Items from a data source:
****************************************

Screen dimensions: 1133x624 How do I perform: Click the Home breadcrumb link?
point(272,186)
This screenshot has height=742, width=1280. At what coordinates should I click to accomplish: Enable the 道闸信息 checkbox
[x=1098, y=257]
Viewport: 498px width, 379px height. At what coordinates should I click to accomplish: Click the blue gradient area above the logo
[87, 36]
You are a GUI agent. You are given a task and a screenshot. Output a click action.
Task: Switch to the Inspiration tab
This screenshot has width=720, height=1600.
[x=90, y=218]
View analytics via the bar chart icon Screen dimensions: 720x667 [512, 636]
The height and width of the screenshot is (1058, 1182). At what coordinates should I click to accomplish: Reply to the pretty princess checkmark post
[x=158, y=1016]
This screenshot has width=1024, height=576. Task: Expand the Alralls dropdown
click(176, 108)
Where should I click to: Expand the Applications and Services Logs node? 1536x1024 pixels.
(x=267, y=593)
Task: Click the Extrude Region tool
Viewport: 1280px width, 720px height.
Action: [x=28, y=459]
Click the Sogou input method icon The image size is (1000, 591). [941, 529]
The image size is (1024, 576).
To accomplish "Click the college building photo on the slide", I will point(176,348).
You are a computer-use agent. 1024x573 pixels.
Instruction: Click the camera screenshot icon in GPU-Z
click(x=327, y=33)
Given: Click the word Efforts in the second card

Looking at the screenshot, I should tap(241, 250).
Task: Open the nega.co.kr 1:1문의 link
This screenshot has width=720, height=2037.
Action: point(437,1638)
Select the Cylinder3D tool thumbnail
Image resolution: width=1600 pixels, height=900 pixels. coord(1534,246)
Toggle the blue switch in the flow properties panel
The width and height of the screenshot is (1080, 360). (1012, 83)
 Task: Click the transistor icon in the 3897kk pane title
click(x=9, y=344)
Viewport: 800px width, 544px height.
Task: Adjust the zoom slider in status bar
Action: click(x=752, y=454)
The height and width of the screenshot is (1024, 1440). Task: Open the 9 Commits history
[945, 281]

****************************************

§ **PROMPT**
Going through the entries above, count the lines with the word "size". Give only the result.

§ **SOLUTION**
2